- Directed by: Bruno Corbucci
- Screenplay by: Giorgio Cavedon; Mario Amendola; Elisabeth Forster;
- Story by: Giorgio Cavedon; Mario Amendola; Elisabeth Forster;
- Based on: Isabella, duchessa dei diavoli
- Starring: Brigitte Skay
- Cinematography: Fausto Zuccoli
- Edited by: Luciano Anconetani
- Music by: Sante Romitelli
- Production companies: I.N.D.I.E.F.; Cinesecolo; Houwer-Film, Film- und Fernsehproduktion;
- Release date: 1969 (Italy);
- Running time: 93 minutes
- Countries: Italy; West Germany;

= Ms. Stiletto =

1978 Italian adventure film

Ms. Stiletto (Isabella, duchessa dei diavoli), is a 1969 historical adventure film, directed by Bruno Corbucci. The setting is the Kingdom of France in the early 17th century, while Louis XIII is still underage. An Alsatian baron kills the family of a Duke and claims their Château for himself. The Duke's daughter is rescued by a gypsy tribal leader. Several years later, the girl has become a teenager and seeks revenge.

==Plot==
Early 17th century, France. Eric von Nutter, a greedy Alsatian baron raids Duke de Frissac's family estate Château Salins and kills his entire family except Isabella, his little daughter. Isabella is saved by Melicour, the head of a gypsy tribe nicknamed The Devils.

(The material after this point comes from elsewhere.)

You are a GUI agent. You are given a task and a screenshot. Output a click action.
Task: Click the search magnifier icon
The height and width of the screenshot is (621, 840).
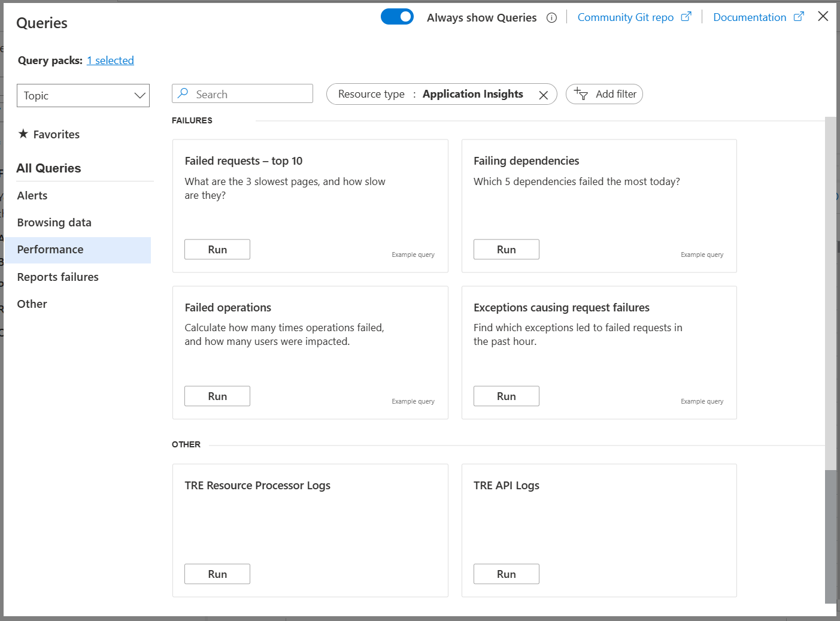point(183,93)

Years later, Isabella is a beautiful and courageous teenage girl. By chance, she encounters François de Bassompierre and gets the opportunity to reclaim her title but Château Salins is now possessed by Von Nutter. France is going through political instability under the child king Louis XIII and needs support from German princes. Therefore, Isabella is barred from possession of Château Salins by the Louvre and a young viscount, Gilbert de Villancourt is assigned as a guardian to her. However, following a failed assassination attempt by a minion of Von Nutter, Isabella vows to avenge her family and take Château Salins back.

==Background==
Ms. Stiletto is an adaptation of the fumetto Isabella, duchessa dei diavoli, a comic book series by Renzo Barbieri, who created the character of Isabella, and Giorgio Cavedon, who wrote the stories. The comic series became popular in Italy and was Italy's first openly erotic comic strip.

The film was part of a minor trend of comic strip adaptations that emphasised mild sado-masochism and late 1960s fetish gear, which started with Danger: Diabolik and Barbarella.

==Release==
Ms. Stiletto was released in Italy in 1969. The film was released on home video in the United States under the title Ms. Stiletto in the mid 1980s. As of 2016, the film is only available in the United States through a VHS tape from the Force Video label. Italian film historian and critic described this tape as "badly cropped VHS" that is "sold at a very high price among collectors."